In an age of instant communication, a handwritten letter is a gift, for both the writer and the recipient. “I think every time I’ve sent a written letter or thank-you, my anxiety reduces as I’m thinking about that other person; there’s something more to it than just hitting ‘send,’” says Decree co-owner Ryan Dart. “I think that that feeling comes across to the person who receives it also.”  The team at Decree Company is in the business of creating magical moments with paper. All of the store’s stationery is designed and created in its Martin Street studio.

Dart, along with co-owner Robert Buhler, founded the business in 2020, originally operating out of an old warehouse space; the two opened this flagship store in 2022. 

The studio boutique specializes in handcrafted, bespoke stationery designed and created by a passionate team of illustrators and artisans. Their designs range from whimsical and graphic to gilded and classic. According to Buhler, personalized stationery is extremely popular right now. And it takes a village to create them: illustrators, graphic designers, machine operators and engraving specialists among them. 

The process begins with a consultation with lead designer Madeleine Albright, who studied animation and illustration at North Carolina State University. “I wanted to work with Robert and Ryan because I knew this would be heavy in illustration with the creative process,” she says. “They allowed me the creative freedom to have fun with it.” As a graphic designer and an illustrator, Albright can create intricately drawn designs like floral arrangements, pet portraits or replicas of the lace pattern from a wedding gown.

Once the design is created, the image is transferred to a template through a chemical process called etching, which burns images onto a copper plate. These plates are used with letterpress printing, which uses the machine to push the inked image into paper. 

A more specialized process called engraving is sort of the opposite of letterpress: instead of pushing the design into the paper, a machine creates a raised impression of the image in ink. The machinery, process and materials in the engraving process are more involved and time consuming than traditional letterpress.

It requires two plates, a negative and a positive, to push the image forward from the back and deposit the ink into the page from the front. But engraving supports the use of fine typefaces and intricately drawn templates that result in a refined, luxurious feel. Decree frequently uses inks infused with gold and silver, which add light and a sculptural quality to the designs.
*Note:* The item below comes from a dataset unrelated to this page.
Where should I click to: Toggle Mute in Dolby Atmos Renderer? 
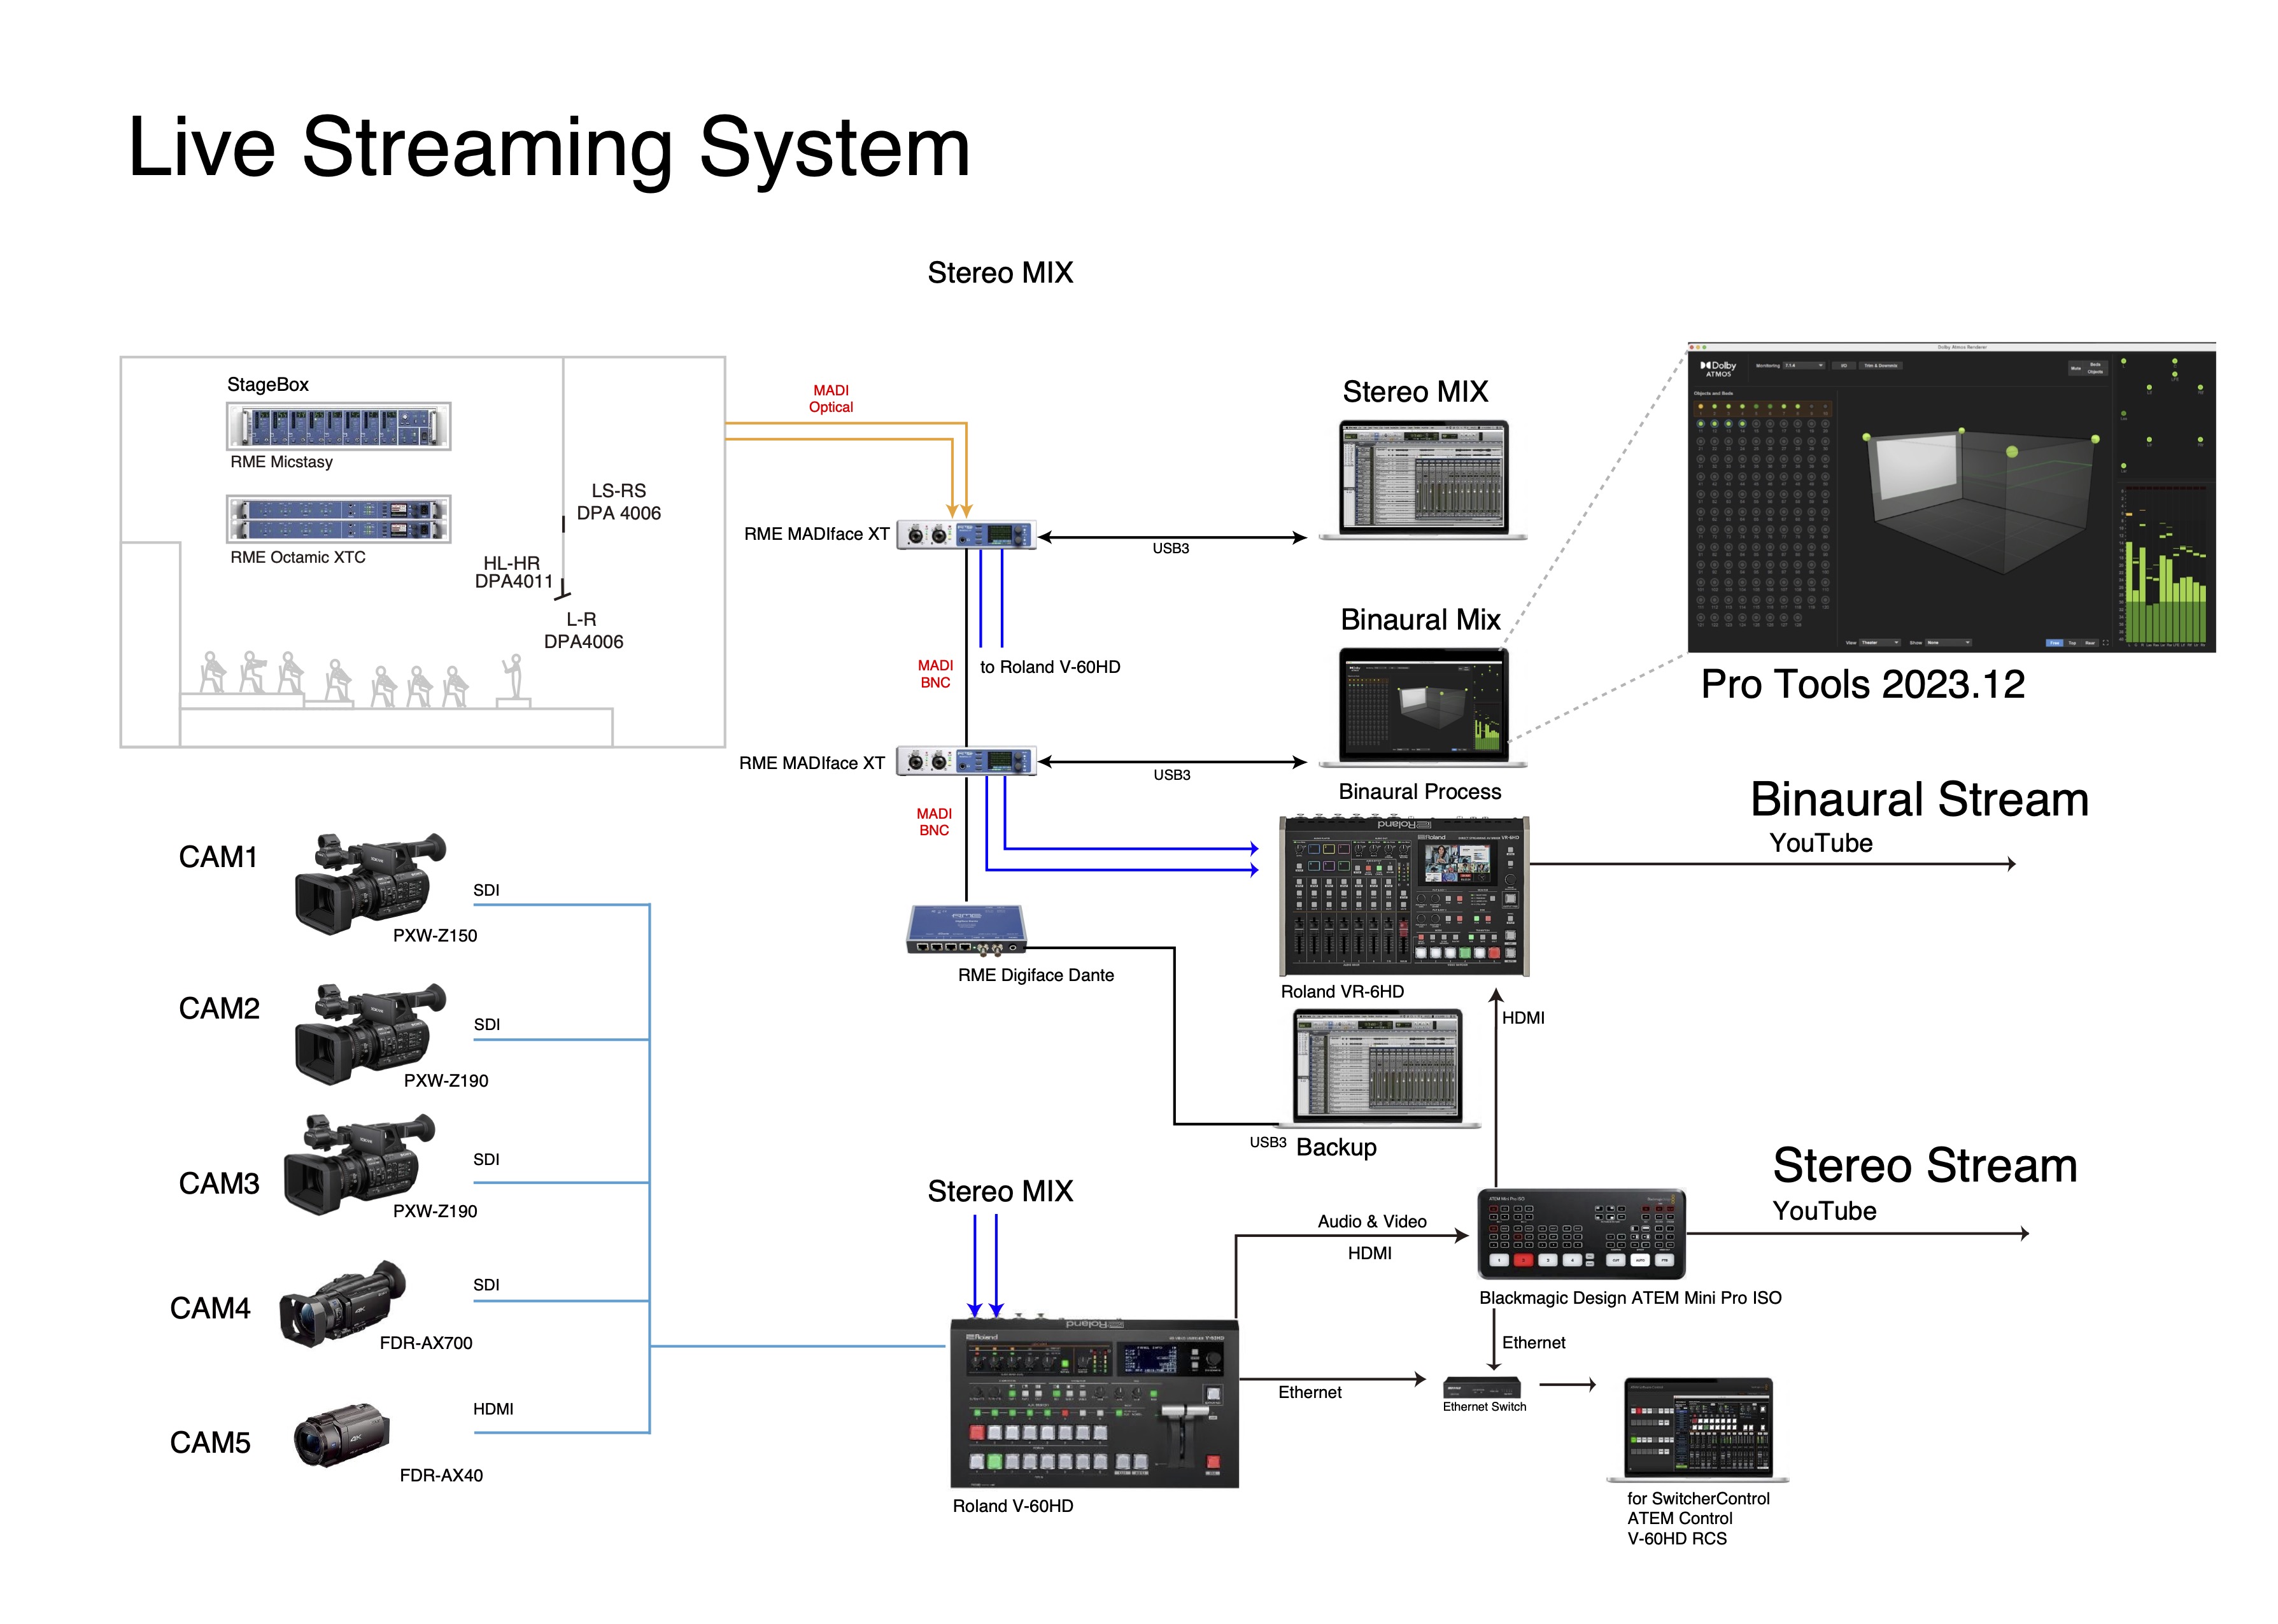pyautogui.click(x=2076, y=368)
Taylor is sort of an omni-craftsman: he came to Decree with experience in printmaking, ceramics and, strangely enough, cheese (he was also a cheesemonger for six and half years). “This trade is something I’ve always appreciated — I’ve done screen printing, lithography and intaglio printing, but this kind of fabrication is special,” says Taylor. “Working with an artisan craft that has stood the test of time — it’s such a unique visceral experience, it’s all tactile.” 

While traditional printing and letterpress techniques each offer advantages in time and cost, the beauty of engraving lies in craftsmanship and passion that goes into it. While there are printing guilds and trade groups, the Decree team perfected its techniques in-house. “It’s a very difficult process, but the final product is absolutely stunning,” says Buhler. 

For visitors to the store who are interested in experiencing the craft of letterpress, Decree also offers group classes in the shop. As Valentine’s Day approaches, visitors can take a class to create something unique for a special loved one. Taylor recalled one memorable class: “Last year we had a writing group come in at the beginning of February and after everyone printed cards, they had each person write a love note. That was such a fun collaboration.” 

For each team member at Decree, the rewards of their distinct line of work vary. For Albright, it’s the role she plays in commemorating important events through paper. “I love talking to a client about whatever they’re excited about for their life,” she says.

Taylor noted a surprising outcome that comes from facing the challenges he encounters mastering this craft form. “Even when I’m working through problems like having to fix a machine or something, it’s fun,” he says. “We are merely stewards of these machines, and that’s one of the things that I really love about our ethos: we’re trying to help keep a craft alive.” 

He and Dart both relish pulling a page off the press. “Madeleine produces some things that are just so adorable,” says Taylor. “There was a woman who once got some stationery of her two dogs, and every time I printed it, it was just so funny seeing their little faces. I don’t think we could ever get tired of flipping over a piece of paper and not love what we’re doing.”